Dataset rows
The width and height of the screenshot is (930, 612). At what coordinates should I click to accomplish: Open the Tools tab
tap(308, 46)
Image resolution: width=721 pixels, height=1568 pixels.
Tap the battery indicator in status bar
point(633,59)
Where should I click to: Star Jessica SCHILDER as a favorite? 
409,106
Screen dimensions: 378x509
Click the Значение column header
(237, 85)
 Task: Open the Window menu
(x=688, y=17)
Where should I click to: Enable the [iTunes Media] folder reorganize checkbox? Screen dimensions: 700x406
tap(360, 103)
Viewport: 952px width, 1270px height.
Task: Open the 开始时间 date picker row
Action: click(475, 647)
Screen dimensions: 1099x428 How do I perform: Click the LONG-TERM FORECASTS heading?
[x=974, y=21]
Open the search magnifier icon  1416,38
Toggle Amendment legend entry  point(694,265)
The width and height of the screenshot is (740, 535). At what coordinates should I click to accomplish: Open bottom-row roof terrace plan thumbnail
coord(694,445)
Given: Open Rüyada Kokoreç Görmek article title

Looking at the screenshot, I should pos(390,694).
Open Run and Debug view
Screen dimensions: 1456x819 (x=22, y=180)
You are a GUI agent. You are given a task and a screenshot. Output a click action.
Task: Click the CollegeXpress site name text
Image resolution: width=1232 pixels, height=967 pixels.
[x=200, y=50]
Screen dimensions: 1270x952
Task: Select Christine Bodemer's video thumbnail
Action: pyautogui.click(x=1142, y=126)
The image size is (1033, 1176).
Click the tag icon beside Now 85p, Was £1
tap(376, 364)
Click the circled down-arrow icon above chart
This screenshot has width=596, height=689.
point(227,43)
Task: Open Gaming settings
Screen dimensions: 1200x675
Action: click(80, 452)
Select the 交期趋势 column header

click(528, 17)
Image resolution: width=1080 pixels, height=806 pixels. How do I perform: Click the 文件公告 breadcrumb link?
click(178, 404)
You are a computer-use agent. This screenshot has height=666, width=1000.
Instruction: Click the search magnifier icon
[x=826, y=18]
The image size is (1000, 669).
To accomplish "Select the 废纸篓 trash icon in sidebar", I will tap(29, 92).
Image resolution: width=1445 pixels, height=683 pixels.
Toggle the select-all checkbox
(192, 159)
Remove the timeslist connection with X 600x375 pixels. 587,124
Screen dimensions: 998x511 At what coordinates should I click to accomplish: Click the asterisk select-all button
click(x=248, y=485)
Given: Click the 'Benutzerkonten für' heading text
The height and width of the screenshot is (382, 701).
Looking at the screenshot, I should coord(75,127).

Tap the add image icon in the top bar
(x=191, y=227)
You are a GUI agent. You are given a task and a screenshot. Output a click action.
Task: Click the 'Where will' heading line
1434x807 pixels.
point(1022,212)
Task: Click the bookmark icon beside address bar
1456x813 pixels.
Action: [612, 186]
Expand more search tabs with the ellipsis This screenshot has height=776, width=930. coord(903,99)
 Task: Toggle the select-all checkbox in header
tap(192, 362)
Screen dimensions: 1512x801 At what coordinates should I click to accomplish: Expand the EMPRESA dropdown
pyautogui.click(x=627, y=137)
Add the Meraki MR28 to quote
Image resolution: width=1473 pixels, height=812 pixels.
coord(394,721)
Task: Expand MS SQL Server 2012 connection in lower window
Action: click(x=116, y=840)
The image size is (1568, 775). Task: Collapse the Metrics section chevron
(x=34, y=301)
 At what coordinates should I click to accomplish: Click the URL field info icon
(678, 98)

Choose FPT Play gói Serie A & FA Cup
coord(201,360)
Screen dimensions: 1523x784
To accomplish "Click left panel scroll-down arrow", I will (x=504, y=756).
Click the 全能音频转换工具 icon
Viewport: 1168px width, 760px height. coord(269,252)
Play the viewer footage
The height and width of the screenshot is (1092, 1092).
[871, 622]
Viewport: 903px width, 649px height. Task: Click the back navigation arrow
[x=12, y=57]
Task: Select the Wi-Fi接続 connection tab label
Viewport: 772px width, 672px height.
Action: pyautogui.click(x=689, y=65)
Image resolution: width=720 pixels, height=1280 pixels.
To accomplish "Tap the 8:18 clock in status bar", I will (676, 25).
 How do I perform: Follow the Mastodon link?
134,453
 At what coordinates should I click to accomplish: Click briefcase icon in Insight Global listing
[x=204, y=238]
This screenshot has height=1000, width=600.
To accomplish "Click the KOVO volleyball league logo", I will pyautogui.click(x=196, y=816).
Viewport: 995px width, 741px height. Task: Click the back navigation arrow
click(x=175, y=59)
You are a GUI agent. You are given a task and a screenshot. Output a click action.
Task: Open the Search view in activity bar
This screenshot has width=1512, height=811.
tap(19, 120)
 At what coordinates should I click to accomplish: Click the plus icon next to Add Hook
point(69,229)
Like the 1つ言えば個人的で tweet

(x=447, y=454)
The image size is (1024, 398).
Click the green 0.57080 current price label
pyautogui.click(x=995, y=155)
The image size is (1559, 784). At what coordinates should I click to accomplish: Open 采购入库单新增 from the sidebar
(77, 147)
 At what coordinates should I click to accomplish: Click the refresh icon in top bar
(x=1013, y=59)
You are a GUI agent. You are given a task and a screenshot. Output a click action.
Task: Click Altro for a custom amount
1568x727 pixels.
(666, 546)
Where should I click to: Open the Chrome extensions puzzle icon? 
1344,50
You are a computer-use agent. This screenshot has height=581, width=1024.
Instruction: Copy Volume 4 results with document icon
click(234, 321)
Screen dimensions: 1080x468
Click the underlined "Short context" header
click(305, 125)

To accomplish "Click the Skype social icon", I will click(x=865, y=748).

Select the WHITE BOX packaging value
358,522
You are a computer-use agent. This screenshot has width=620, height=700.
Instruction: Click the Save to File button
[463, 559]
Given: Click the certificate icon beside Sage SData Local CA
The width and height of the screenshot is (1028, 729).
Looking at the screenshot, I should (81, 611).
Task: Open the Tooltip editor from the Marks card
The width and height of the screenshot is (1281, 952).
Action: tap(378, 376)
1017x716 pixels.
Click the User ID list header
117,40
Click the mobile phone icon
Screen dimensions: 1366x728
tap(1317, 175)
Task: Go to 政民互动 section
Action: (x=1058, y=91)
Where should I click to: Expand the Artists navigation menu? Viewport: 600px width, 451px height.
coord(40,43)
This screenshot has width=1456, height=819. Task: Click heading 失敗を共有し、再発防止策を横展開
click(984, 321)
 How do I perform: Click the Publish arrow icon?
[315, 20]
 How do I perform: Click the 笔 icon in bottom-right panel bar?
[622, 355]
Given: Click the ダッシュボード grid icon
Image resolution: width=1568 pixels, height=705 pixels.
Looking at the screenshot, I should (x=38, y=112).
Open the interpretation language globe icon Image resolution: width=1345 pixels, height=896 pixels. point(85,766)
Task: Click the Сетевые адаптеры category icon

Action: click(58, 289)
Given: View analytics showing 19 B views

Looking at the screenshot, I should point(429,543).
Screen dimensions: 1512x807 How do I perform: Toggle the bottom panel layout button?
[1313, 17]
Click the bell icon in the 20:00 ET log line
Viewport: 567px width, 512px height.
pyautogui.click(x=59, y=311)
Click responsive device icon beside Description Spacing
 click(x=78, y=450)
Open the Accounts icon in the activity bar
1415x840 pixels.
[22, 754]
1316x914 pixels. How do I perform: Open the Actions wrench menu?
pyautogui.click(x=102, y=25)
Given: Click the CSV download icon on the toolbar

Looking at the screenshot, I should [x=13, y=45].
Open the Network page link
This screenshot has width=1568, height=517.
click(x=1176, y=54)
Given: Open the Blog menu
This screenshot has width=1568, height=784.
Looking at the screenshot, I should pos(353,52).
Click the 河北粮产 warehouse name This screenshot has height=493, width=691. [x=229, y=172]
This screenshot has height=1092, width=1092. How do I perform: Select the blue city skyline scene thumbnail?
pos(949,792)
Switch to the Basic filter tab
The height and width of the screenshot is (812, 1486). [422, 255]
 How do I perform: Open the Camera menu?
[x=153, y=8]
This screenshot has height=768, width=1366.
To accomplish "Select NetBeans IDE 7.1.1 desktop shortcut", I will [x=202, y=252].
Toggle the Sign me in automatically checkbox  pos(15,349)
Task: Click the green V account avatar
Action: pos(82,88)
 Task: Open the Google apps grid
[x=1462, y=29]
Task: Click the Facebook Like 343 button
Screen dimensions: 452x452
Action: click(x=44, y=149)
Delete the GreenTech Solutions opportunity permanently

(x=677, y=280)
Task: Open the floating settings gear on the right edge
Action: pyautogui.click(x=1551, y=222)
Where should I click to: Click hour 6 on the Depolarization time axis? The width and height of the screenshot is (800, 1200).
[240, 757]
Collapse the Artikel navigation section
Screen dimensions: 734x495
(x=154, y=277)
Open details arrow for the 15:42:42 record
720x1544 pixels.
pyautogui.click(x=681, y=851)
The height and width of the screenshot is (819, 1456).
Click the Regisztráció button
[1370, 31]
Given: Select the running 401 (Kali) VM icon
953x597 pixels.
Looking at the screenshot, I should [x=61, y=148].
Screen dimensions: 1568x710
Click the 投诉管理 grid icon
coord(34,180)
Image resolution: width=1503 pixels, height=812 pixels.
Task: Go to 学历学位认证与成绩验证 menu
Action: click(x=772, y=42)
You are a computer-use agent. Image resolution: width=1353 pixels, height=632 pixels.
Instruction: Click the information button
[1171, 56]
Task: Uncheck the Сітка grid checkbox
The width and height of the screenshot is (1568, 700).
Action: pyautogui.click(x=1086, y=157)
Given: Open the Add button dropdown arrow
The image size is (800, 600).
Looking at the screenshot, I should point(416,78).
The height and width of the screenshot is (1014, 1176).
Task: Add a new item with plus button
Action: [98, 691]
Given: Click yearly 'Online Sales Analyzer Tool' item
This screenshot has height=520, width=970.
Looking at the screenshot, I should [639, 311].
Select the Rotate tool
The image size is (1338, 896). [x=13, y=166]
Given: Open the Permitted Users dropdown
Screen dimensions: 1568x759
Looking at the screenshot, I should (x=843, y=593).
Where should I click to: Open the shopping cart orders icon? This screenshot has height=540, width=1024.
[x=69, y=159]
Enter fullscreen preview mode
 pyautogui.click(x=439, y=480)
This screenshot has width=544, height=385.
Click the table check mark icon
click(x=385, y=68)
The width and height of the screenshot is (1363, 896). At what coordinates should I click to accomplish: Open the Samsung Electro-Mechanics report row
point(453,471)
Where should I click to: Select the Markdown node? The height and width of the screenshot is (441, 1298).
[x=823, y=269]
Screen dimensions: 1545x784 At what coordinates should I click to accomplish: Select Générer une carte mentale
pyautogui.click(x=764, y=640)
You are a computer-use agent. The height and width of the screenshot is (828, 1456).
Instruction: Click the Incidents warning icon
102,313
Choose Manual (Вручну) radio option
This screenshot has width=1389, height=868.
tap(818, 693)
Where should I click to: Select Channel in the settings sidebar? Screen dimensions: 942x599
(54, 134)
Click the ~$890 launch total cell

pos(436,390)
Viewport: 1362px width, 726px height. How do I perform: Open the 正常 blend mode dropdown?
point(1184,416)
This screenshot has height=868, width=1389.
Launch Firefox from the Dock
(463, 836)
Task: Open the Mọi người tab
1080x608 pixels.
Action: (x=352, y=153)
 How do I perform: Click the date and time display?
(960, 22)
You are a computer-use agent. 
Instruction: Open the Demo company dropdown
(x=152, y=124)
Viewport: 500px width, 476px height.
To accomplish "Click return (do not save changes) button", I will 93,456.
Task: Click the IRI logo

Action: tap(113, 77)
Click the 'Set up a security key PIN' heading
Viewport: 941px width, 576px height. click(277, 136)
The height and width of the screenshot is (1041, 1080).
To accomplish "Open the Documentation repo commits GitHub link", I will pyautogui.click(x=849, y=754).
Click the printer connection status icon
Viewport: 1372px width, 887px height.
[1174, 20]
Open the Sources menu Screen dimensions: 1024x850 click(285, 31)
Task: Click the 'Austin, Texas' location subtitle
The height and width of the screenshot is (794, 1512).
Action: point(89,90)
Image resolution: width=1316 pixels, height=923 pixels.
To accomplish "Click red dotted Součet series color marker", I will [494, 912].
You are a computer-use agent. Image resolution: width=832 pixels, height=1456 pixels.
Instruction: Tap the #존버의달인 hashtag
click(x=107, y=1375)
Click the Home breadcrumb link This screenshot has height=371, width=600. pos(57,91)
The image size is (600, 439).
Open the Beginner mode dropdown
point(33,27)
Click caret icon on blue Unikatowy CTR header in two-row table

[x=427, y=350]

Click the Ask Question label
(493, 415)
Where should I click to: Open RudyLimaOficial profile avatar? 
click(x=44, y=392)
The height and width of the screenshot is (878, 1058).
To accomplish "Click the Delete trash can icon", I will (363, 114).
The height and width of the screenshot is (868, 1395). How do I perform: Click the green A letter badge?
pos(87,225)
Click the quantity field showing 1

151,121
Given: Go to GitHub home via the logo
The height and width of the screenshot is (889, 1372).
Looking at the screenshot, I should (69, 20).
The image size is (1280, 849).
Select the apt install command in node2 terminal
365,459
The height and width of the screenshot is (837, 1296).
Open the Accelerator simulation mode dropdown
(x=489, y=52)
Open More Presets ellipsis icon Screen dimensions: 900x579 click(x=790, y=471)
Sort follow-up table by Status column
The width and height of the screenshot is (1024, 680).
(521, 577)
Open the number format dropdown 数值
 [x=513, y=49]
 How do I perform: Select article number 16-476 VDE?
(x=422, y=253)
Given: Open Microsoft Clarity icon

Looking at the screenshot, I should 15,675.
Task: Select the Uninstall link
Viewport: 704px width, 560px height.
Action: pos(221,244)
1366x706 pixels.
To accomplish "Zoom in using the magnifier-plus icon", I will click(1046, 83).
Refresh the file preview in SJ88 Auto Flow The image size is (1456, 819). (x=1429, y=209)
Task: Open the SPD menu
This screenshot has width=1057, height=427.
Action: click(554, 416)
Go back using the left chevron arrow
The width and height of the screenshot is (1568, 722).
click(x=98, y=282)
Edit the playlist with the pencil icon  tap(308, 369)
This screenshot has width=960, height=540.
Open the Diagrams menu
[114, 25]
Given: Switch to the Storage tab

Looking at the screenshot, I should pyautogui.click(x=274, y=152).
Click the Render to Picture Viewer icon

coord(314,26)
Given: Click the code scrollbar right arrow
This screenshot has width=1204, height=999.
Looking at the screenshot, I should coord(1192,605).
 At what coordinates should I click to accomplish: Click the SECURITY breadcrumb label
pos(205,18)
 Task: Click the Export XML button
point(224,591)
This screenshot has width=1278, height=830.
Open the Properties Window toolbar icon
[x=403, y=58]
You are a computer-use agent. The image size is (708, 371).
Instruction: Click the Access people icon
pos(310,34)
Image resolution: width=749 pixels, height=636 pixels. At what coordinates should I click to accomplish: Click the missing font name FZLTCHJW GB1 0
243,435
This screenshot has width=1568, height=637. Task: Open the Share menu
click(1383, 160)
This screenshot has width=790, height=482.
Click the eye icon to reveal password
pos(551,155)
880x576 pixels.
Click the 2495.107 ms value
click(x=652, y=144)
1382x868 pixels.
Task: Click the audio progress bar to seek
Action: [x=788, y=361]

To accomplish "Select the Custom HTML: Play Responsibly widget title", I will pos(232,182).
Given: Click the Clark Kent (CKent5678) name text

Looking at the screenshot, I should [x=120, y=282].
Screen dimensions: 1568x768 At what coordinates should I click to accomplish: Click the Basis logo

[PROBLEM]
Can you copy the records above exactly, from the line containing "The image size is (1000, 669)." through the line containing "Action: [612, 186]", both included?

[PROBLEM SOLUTION]
The image size is (1000, 669).
To accomplish "Select the 废纸篓 trash icon in sidebar", I will tap(29, 92).
Image resolution: width=1445 pixels, height=683 pixels.
Toggle the select-all checkbox
(192, 159)
Remove the timeslist connection with X 600x375 pixels. 587,124
Screen dimensions: 998x511 At what coordinates should I click to accomplish: Click the asterisk select-all button
click(x=248, y=485)
Given: Click the 'Benutzerkonten für' heading text
The height and width of the screenshot is (382, 701).
Looking at the screenshot, I should coord(75,127).

Tap the add image icon in the top bar
(x=191, y=227)
You are a GUI agent. You are given a task and a screenshot. Output a click action.
Task: Click the 'Where will' heading line
1434x807 pixels.
point(1022,212)
Task: Click the bookmark icon beside address bar
1456x813 pixels.
Action: [612, 186]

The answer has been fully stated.